Boelie van Leeuwen
Mozart in het oerwoud
Toen ik als een twaalfjarige jongen naar Holland ging, vond ik dat drassige land achter zware dijken geweldig groot. Den Haag - Groningen, wat een afstand! Amsterdam - Roermond: je moest waarachtig uren in de trein zitten om er te komen. Curaçao is klein, Nederland groter, maar pas toen ik door mijn baas, vanuit Caracas, naar het Amazonegebied werd gedirigeerd, kreeg ik een idee van wat afstanden zijn.
Ik zal u proberen duidelijk te maken hoe groot dat gebied is. Leg een kaart van het Westelijk Halfrond voor u op tafel en tracht u zich daarna het volgende in te denken: als de mond van de Amazone in Moskou ligt, dan ontspringt de Araguaia ten zuiden van Kreta, de Madeira diep in de Sahara, de Rio Branca in Stockholm, de Putamayo in Liverpool en de Ucayali in het Atlasgebergte. De Amazone zelf stroomt dan dwars door Noord-Afrika en splijt Spanje, Frankrijk, Duitsland, Polen en Rusland doormidden. Als de noordelijke oever in Londen wordt gedacht, dan ligt de zuidelijke in Parijs. In de mond van de rivier liggen vele eilanden: één ervan is zo groot als Zwitserland. Zeeschepen zijn op deze rivier vergaan. In deze ruimte is Curaçao een zandkorrel en Nederland een kiezelsteen.
Wanneer je in een dorp aankomt en je de weg vraagt naar het volgende dorp, zegt je informant steevast:‘Ali mesmo’. Je moet er aan wennen dat‘iets verderop’ de afstand Amsterdam - Parijs kan zijn. Het gebied‘Nederland - België’ ligt altijd in de buurt: ali mesmo. Er schijnt nooit een einde te komen aan je tocht, of je nu per kano, jeep of vliegtuig reist: de ruimte lijkt oneindig groot.
In de tijd dat ik daar ronddwaalde, werden de luchtverbindingen onderhouden met oude DC-3's, die op dumptrucks leken, door bruggebouwers geconstrueerd. De piloten waren meestal drankzuchtige veteranen uit de Tweede Wereldoorlog, die behoorlijk gehavend uit de strijd waren gekomen en nergens anders ter wereld konden vliegen. Hun vliegtuigen droegen de vreemdste namen: Tokyo Rose, Molly's Bloomers (een liefhebber van Joyce?), The Witch's Tit en Charlie's Fucker.

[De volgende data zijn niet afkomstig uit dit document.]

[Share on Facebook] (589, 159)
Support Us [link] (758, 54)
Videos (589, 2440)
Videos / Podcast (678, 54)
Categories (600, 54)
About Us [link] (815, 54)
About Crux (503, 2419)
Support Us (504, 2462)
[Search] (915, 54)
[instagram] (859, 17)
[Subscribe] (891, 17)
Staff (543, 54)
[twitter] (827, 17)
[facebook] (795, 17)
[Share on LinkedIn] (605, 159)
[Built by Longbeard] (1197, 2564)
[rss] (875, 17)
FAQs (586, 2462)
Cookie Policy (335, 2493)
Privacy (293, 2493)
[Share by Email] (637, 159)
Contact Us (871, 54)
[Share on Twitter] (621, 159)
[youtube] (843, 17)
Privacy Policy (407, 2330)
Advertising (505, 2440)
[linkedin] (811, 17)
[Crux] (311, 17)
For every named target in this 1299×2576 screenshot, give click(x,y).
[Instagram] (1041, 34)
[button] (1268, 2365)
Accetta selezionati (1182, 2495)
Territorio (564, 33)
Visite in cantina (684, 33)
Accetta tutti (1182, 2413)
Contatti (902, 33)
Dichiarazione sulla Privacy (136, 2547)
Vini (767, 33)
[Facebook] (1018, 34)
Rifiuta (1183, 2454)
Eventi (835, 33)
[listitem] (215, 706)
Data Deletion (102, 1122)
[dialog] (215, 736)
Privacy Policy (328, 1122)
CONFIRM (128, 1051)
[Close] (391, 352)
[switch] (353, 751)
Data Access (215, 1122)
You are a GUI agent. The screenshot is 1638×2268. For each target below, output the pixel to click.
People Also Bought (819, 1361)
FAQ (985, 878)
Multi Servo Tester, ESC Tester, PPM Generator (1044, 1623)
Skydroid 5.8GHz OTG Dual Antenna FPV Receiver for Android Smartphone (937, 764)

Het vliegen met zo'n piraat achter de knuppel was, merkwaardig genoeg, minder angstaanjagend dan vastgesnoerd in een DC-10 het luchtruim te doorklieven.
Op één van mijn tochten ontdekte ik eens, midden in het oerwoud, een radiostation dat vierentwintig uur per dag Mozart uitzond. De eigenaar van het station was een kleine Armeniër met een grote haakneus, die meer van Mozart hield dan van zijn eigen moeder. Hij had in Wenen het conservatorium bezocht en was later dirigent geworden in een provincieplaatsje in Anatolië. Tot wanhoop gedreven door het gekras van incompetente amateurviolisten, was hij naar het Amazonegebied gevlucht, waar hij een marihuanaplantage opzette.
Het geld dat hij met de verkoop van dit kruid verdiende, besteedde hij aan de promotie van de schoonheid van muziek. Toen ik hem opzocht, zat hij, druipnat van het zweet, met ontbloot bovenlijf in een rotan stoel met een koptelefoon op zijn hoofd, tussen draden, knoppen en wijzertjes. Hij zat daar, met gesloten ogen in gelukzaligheid verzonken, tussen gonzende vliegen met de rechterhand de maat te slaan. Zijn studio was volgeplakt met afbeelingen van Mozart, kopieën van zijn brieven en partituren, die, kromgetrokken van het vocht, aan de muur krulden.
Ik ging tegenover hem op een krat zitten en luisterde naar de finale van een sprankelend pianoconcert. Nadat de laatste maat van de finale was verklonken, slaakte hij een diepe zucht en deed zijn ogen open. Daarna sprong hij overeind en omklemde me in een vochtige omhelzing. Ik hoefde hem niets uit te leggen: de minnaars van Mozart vormen, urbi et orbi, een Brüderschaft waar je lid van bent simpelweg omdat je van Mozart houdt.
Later zou ik, bij het zien van de film Amadeus, mijn Armeniër terugvinden. Hij was, evenals Salieri, de mening toegedaan dat de muziek van Mozart door God was gecomponeerd en dat Mozart, in laatste instantie, een uitzendapparaat van de Allerhoogste is geweest.